# Kernel panic on 11.2



## FDreamer (Aug 26, 2018)

Hi everyone,

I've just had a kernel panic, followed by a reboot (no issue then). Here is the content of /var/log/messages :


```
kernel: Fatal trap 1: privileged instruction fault kernel mode 
kernel: cpuid = 3; apic id = 06 
kernel: instruction pointer  = 0x20:0xffffffff80c62ade 
kernel: stack pointer = 0x28:0xfffffe02e83b5920 
kernel: frame pointer  = 0x28:0xfffffe02e83b5970 
kernel: code segment  = base 0x0, limit 0xfffff, type 0x1b 
kernel: = DPL 0, pres 1, long 1, def32 0, gran 1 
kernel: processor eflags  = interrupt enabled, resume, IOPL = 0
kernel: current process = 12 (swi1: netisr 0) 
kernel: trap number = 1
kernel: Timeout initializing vt_vga 
kernel: panic: privileged instruction fault 
kernel: cpuid = 3 
kernel: KDB: stack backtrace: 
kernel: #0 0xffffffff80b3d567 at kdb_backtrace+0x67 
kernel: #1 0xffffffff80af6b07 at vpanic+0x177 
kernel: #2 0xffffffff80af6983 at panic+0x43 
kernel: #3 0xffffffff80f77fcf at trap_fatal+0x35f 
kernel: #4 0xffffffff80f7758e at trap+0x5e 
kernel: #5 0xffffffff80f57dac at calltrap+0x8 
kernel: #6 0xffffffff80c055e3 at swi_net+0x143 
kernel: #7 0xffffffff80abcd59 at intr_event_execute_handlers+0xe9 
kernel: #8 0xffffffff80abd037 at ithread_loop+0xe7 
kernel: #9 0xffffffff80aba083 at fork_exit+0x83 
kernel: #10 0xffffffff80f58cce at fork_trampoline+0xe 
kernel: Uptime: 3h53m49s
```
I'm running FreeBSD 11.2-RELEASE-p2.
I'm not sure on how to proceed (should I file a PR ?).
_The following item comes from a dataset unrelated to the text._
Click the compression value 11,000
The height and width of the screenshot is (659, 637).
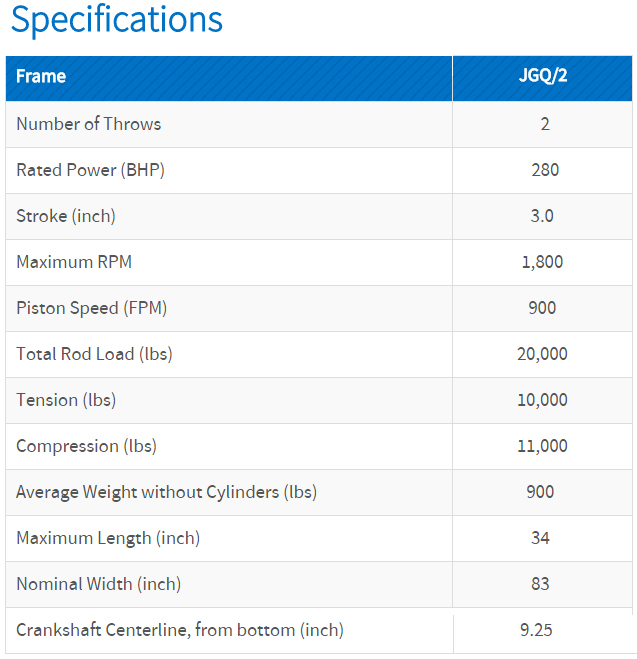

Any help is appreciated, thanks !


----------



## ShelLuser (Aug 26, 2018)

Are you running a GENERIC kernel or did you build one yourself?  Also: how sure are you that your hardware is still reliable?


----------



## FDreamer (Aug 26, 2018)

The kernel is generic. 
So far, I've no troubles with the hardware (12GB of RAM, 3 hard drives). I just ran `memtest` inside the OS (5 passes) and `smartctl` on all drives (short tests). The tests came out clean.


----------